--- Start of Records to process ---

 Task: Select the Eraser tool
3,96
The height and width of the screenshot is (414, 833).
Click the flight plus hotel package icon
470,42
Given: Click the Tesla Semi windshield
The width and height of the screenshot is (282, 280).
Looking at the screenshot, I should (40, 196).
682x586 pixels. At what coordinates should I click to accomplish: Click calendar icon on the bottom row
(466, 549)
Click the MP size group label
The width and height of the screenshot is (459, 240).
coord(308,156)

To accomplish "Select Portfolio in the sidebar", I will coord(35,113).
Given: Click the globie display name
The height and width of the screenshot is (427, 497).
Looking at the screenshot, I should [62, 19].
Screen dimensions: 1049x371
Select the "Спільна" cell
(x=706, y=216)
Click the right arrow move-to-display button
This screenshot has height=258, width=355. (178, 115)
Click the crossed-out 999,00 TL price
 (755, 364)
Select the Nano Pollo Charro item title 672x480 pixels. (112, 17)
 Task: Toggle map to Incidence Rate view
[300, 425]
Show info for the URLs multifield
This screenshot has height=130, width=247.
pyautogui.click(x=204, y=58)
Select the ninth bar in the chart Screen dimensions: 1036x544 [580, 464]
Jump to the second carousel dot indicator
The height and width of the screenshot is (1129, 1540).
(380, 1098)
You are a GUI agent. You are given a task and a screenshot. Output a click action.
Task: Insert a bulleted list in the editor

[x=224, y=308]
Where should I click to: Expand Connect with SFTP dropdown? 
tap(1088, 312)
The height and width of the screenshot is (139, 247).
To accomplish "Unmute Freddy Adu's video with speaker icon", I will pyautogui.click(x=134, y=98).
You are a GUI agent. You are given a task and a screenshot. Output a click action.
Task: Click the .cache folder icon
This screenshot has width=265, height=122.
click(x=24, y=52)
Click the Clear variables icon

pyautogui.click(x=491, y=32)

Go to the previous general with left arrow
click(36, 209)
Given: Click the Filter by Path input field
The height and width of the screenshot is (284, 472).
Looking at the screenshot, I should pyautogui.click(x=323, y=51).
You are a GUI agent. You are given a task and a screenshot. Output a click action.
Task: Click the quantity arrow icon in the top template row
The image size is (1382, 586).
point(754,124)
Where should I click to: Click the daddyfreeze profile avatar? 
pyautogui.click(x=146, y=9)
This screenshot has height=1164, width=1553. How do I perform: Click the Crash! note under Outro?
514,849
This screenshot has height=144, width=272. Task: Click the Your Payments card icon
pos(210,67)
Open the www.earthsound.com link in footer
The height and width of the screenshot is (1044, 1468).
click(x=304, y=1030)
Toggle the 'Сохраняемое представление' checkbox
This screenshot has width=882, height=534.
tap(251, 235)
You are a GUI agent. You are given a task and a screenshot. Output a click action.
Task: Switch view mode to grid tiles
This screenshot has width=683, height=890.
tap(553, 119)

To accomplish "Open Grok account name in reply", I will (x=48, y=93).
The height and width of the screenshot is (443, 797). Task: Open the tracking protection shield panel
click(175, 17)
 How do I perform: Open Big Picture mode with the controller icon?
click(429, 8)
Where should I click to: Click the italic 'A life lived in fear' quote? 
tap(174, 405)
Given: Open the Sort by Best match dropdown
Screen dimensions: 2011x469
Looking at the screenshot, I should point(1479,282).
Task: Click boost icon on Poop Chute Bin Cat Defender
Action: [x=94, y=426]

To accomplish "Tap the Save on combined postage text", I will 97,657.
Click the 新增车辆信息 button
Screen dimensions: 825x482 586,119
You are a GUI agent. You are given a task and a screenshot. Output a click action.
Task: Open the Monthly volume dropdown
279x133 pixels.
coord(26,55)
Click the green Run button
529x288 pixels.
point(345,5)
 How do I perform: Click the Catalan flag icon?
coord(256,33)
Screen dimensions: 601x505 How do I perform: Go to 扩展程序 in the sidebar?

--- End of Records to process ---

Task prompt ▸ Pull every line from the listing above and repeat it word for word, with nothing altered.

Written response ▸
 Task: Select the Eraser tool
3,96
The height and width of the screenshot is (414, 833).
Click the flight plus hotel package icon
470,42
Given: Click the Tesla Semi windshield
The width and height of the screenshot is (282, 280).
Looking at the screenshot, I should (40, 196).
682x586 pixels. At what coordinates should I click to accomplish: Click calendar icon on the bottom row
(466, 549)
Click the MP size group label
The width and height of the screenshot is (459, 240).
coord(308,156)

To accomplish "Select Portfolio in the sidebar", I will coord(35,113).
Given: Click the globie display name
The height and width of the screenshot is (427, 497).
Looking at the screenshot, I should [62, 19].
Screen dimensions: 1049x371
Select the "Спільна" cell
(x=706, y=216)
Click the right arrow move-to-display button
This screenshot has height=258, width=355. (178, 115)
Click the crossed-out 999,00 TL price
 (755, 364)
Select the Nano Pollo Charro item title 672x480 pixels. (112, 17)
 Task: Toggle map to Incidence Rate view
[300, 425]
Show info for the URLs multifield
This screenshot has height=130, width=247.
pyautogui.click(x=204, y=58)
Select the ninth bar in the chart Screen dimensions: 1036x544 [580, 464]
Jump to the second carousel dot indicator
The height and width of the screenshot is (1129, 1540).
(380, 1098)
You are a GUI agent. You are given a task and a screenshot. Output a click action.
Task: Insert a bulleted list in the editor

[x=224, y=308]
Where should I click to: Expand Connect with SFTP dropdown? 
tap(1088, 312)
The height and width of the screenshot is (139, 247).
To accomplish "Unmute Freddy Adu's video with speaker icon", I will pyautogui.click(x=134, y=98).
You are a GUI agent. You are given a task and a screenshot. Output a click action.
Task: Click the .cache folder icon
This screenshot has width=265, height=122.
click(x=24, y=52)
Click the Clear variables icon

pyautogui.click(x=491, y=32)

Go to the previous general with left arrow
click(36, 209)
Given: Click the Filter by Path input field
The height and width of the screenshot is (284, 472).
Looking at the screenshot, I should pyautogui.click(x=323, y=51).
You are a GUI agent. You are given a task and a screenshot. Output a click action.
Task: Click the quantity arrow icon in the top template row
The image size is (1382, 586).
point(754,124)
Where should I click to: Click the daddyfreeze profile avatar? 
pyautogui.click(x=146, y=9)
This screenshot has height=1164, width=1553. How do I perform: Click the Crash! note under Outro?
514,849
This screenshot has height=144, width=272. Task: Click the Your Payments card icon
pos(210,67)
Open the www.earthsound.com link in footer
The height and width of the screenshot is (1044, 1468).
click(x=304, y=1030)
Toggle the 'Сохраняемое представление' checkbox
This screenshot has width=882, height=534.
tap(251, 235)
You are a GUI agent. You are given a task and a screenshot. Output a click action.
Task: Switch view mode to grid tiles
This screenshot has width=683, height=890.
tap(553, 119)

To accomplish "Open Grok account name in reply", I will (x=48, y=93).
The height and width of the screenshot is (443, 797). Task: Open the tracking protection shield panel
click(175, 17)
 How do I perform: Open Big Picture mode with the controller icon?
click(429, 8)
Where should I click to: Click the italic 'A life lived in fear' quote? 
tap(174, 405)
Given: Open the Sort by Best match dropdown
Screen dimensions: 2011x469
Looking at the screenshot, I should point(1479,282).
Task: Click boost icon on Poop Chute Bin Cat Defender
Action: [x=94, y=426]

To accomplish "Tap the Save on combined postage text", I will 97,657.
Click the 新增车辆信息 button
Screen dimensions: 825x482 586,119
You are a GUI agent. You are given a task and a screenshot. Output a click action.
Task: Open the Monthly volume dropdown
279x133 pixels.
coord(26,55)
Click the green Run button
529x288 pixels.
point(345,5)
 How do I perform: Click the Catalan flag icon?
coord(256,33)
Screen dimensions: 601x505 How do I perform: Go to 扩展程序 in the sidebar?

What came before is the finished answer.